Camorra: arrestati 33 affiliati a clan del Napoletano
NAPOLI (Reuters) - Trentatrè persone, ritenute appartenenti a quattro gruppi criminali oepranti nel Napoletano, sono state arrestate nella notte nel corso di un blitz dei carabinieri, che ne danno notizia.
Le accuse contestate ai destinatari dei provvedimenti di custodia cautelare in carcere vanno dall'associazione a delinquere di stampo mafioso all'estorsione, traffico di stupefacenti, porto, detenzione illegale di armi, usura e corruzione di publico ufficiale.
Tra le persone coinvolte, infatti, c'è anche un carabiniere in congedo, allontanato dall'Arma per aver fatto fornito informazioni a un clan.
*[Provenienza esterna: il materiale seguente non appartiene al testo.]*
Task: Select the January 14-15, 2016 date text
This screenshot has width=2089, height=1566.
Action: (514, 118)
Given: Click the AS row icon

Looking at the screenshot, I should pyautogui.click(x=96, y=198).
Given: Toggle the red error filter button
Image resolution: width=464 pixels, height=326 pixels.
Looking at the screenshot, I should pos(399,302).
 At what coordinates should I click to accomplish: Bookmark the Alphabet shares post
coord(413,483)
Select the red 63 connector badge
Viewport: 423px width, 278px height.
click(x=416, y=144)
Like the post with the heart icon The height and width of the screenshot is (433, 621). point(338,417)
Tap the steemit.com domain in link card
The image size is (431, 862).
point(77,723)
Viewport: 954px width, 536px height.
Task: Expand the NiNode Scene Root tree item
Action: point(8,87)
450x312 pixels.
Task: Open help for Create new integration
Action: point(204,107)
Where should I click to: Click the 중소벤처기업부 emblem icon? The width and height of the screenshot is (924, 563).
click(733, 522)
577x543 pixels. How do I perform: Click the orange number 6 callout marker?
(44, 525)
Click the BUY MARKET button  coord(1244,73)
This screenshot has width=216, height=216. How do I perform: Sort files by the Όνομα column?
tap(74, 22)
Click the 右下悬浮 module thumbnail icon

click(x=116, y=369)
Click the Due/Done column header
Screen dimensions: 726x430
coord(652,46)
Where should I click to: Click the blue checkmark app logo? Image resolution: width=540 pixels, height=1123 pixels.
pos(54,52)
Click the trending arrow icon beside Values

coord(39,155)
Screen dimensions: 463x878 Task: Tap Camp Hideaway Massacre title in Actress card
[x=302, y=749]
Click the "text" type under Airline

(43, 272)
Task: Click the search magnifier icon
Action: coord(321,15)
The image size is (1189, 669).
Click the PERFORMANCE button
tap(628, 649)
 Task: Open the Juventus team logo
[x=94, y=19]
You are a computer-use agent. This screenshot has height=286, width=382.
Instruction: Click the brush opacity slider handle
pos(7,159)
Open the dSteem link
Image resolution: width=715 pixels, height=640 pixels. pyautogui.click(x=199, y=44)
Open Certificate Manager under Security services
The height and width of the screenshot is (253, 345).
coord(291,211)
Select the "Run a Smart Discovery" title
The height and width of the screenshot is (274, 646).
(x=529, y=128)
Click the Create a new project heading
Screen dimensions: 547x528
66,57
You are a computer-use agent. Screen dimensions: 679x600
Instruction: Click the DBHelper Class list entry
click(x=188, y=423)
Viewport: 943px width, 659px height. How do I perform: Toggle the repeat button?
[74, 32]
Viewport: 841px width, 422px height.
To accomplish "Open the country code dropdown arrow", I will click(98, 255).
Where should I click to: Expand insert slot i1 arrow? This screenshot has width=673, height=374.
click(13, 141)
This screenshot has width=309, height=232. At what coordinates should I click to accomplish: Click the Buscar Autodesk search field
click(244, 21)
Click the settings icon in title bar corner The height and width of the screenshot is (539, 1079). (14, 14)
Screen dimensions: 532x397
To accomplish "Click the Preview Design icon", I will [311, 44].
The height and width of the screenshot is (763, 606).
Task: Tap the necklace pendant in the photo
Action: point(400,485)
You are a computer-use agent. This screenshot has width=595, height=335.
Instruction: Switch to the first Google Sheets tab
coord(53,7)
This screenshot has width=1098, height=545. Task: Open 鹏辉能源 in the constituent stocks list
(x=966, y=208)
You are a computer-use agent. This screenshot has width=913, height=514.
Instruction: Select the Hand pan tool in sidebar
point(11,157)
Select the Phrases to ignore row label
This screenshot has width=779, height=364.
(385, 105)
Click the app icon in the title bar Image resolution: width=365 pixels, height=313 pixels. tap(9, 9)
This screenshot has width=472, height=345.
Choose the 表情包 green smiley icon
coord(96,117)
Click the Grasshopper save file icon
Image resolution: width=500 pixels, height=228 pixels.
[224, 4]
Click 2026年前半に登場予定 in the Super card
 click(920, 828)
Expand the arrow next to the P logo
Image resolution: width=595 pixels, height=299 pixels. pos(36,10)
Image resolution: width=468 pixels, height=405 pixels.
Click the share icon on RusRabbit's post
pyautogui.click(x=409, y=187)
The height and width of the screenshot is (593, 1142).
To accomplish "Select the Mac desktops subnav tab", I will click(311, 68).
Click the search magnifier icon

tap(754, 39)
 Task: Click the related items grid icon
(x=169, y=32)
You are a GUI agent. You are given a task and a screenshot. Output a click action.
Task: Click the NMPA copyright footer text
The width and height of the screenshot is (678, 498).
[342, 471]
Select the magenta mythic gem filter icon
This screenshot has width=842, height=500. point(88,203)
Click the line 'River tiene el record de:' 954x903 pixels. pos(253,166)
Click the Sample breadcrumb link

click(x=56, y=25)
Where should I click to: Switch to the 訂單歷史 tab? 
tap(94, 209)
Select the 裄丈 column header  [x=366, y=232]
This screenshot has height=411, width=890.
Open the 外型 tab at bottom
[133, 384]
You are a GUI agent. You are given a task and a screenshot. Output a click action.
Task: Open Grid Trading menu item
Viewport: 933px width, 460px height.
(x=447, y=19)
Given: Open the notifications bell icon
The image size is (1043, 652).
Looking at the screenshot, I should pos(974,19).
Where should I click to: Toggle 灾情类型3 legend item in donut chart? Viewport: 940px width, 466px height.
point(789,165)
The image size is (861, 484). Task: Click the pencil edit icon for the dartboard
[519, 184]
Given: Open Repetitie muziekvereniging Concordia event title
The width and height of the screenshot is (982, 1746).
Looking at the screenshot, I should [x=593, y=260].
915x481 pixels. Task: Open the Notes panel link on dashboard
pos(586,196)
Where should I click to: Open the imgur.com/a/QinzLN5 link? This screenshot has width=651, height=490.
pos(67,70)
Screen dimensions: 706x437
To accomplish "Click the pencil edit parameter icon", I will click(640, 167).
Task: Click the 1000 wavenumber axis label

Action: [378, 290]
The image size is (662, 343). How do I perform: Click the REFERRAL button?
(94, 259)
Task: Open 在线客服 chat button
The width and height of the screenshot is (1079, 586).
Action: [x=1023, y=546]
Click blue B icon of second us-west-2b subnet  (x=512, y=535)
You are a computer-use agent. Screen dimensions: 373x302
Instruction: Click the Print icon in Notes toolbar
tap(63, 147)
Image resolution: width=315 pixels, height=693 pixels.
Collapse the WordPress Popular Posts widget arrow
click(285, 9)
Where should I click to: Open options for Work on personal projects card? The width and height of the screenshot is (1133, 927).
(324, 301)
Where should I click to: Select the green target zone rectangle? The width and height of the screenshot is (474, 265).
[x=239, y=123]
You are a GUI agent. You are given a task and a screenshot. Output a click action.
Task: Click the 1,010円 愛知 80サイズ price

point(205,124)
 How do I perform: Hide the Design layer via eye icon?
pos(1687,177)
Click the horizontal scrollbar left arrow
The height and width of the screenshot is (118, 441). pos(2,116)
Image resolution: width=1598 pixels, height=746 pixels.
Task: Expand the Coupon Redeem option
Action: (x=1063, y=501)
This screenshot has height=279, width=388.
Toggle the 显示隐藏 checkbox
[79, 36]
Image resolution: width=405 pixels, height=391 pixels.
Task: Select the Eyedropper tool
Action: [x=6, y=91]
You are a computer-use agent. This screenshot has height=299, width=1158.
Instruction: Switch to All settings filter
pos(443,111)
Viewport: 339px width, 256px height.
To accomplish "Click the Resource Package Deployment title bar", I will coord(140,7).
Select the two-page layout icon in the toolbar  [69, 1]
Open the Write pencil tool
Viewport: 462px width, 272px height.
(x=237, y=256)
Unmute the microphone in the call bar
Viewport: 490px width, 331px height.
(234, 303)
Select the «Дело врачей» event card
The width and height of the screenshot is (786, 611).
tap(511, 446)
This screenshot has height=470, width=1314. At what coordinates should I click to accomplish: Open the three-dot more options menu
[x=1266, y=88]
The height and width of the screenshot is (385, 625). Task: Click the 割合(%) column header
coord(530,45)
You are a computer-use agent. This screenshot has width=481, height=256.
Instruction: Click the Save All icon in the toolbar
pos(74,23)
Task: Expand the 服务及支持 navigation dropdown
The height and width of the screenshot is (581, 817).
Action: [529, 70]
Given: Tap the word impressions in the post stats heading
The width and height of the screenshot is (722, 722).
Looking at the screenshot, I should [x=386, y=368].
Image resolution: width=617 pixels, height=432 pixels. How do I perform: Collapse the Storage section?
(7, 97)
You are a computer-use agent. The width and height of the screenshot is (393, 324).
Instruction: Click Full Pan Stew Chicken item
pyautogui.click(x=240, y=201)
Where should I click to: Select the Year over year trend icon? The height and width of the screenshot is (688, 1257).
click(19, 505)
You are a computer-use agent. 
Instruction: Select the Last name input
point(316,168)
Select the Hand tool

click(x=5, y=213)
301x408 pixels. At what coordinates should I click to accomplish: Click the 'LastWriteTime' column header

Secondo le indagini coordinate dalla Dda napoletana, i 33 indagati sono affiliati a clan attivi a Casandrino, Sant'Antimo e Grumo Nevano, ovvero i "Marrazzo", i "D'Agostino-Silvestre", i "Ranucci" ed i "Puca" e hanno dato vita ad una guerra di camorra nel 2007 scoppiata tra le prime due famiglie criminali che si erano alleate con i clan "Ranucci" e "Puca".